Clary glanced past him and asked, "Where's Magnus?"

"He said it would be better if he didn't come. Apparently he and the Seelie Queen have some kind of history."

Isabelle raised her eyebrows.

"Not that kind of history," said Alec irritably. "Some kind of feud. Though," he added, half under his breath, "the way he got around before me, I wouldn't be surprised."

"Alec!" Isabelle dropped back to talk to her brother, and Clary opened her umbrella with a snap. It was one Simon had bought her years ago at the Museum of Natural History and had a pattern of dinosaurs on the top. She saw his expression change to one of amusement as he recognized it.

"Shall we walk?" he inquired, and offered his arm.

The rain was coming down steadily, creating small rills out of the gutters and splashing water up from the wheels of passing taxis.
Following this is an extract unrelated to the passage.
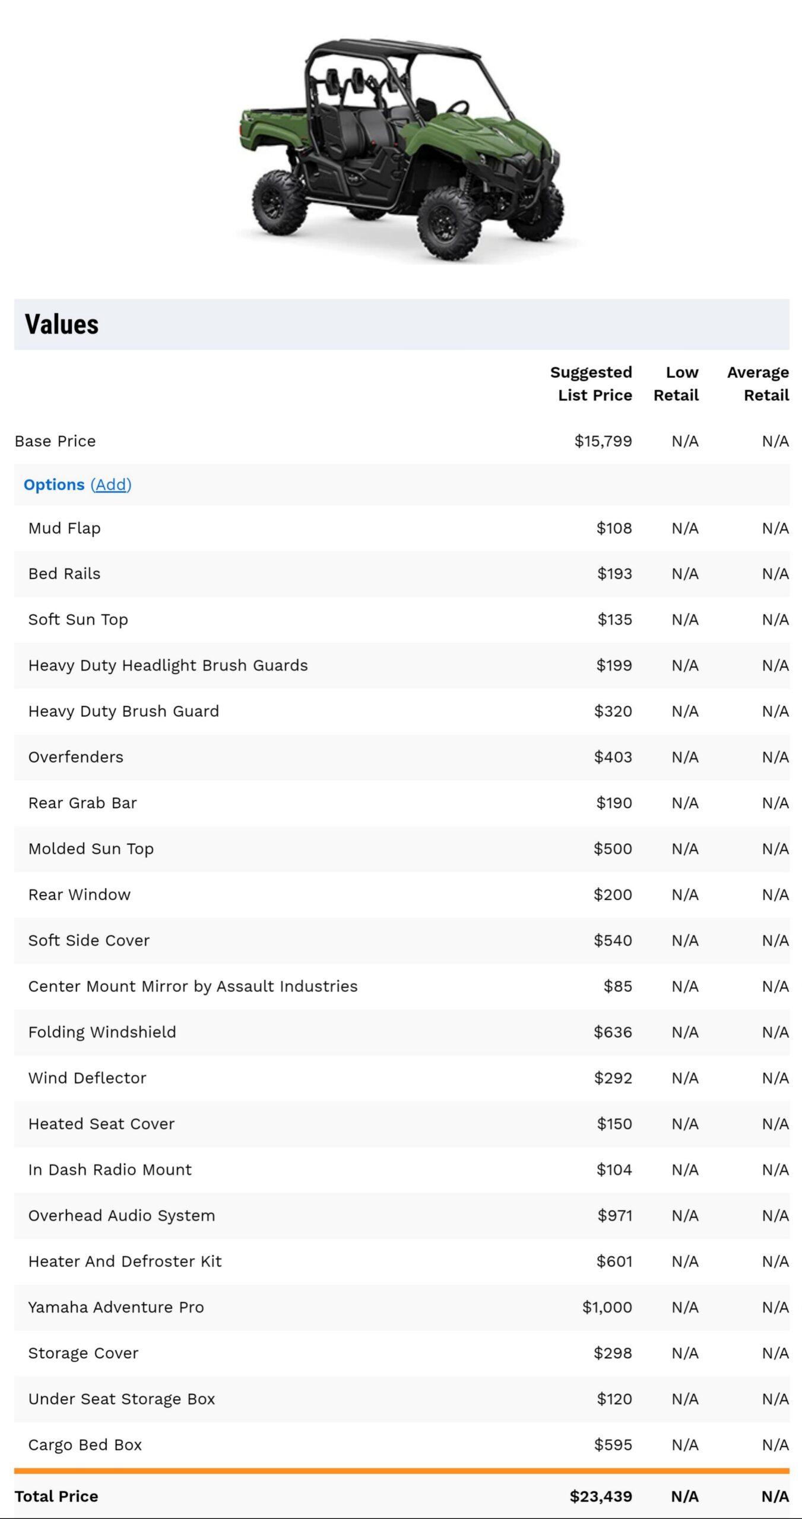Image resolution: width=802 pixels, height=1519 pixels.
Task: Select the Heated Seat Cover option
Action: coord(101,1123)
It was odd, Simon thought, that although he didn't feel cold, the sensation of being wet and clammy was still irritating. He shifted his gaze slightly, looking at Alec and Isabelle over his shoulder; Isabelle hadn't really met his eyes since they'd come out of the Institute, and he wondered what she was thinking. She seemed to want to talk to her brother, and as they paused at the corner of Park Avenue, he heard her say, "So, what do you think? About Dad putting his name in for the Inquisitor position."

"I think it sounds like a boring job." Isabelle was holding an umbrella. It was clear plastic, decorated with decals of colorful flowers. It was one of the girliest things Simon had ever seen, and he didn't blame Alec for ducking out from under it and taking his chances with the rain. "I don't know why he'd want it."

"I don't care if it's boring," Isabelle whisper-hissed. "If he takes it, he'll be in Idris all the time. Like, all the time. He can't run the Institute and be the Inquisitor. He can't have two jobs at once."

"If you've noticed, Iz, he's in Idris all the time anyway."

"Alec-" The rest of what she said was lost as the light changed and traffic surged forward, spraying icy water up onto the pavement. Clary dodged a geyser of it and nearly knocked into Simon. He took her hand to steady her.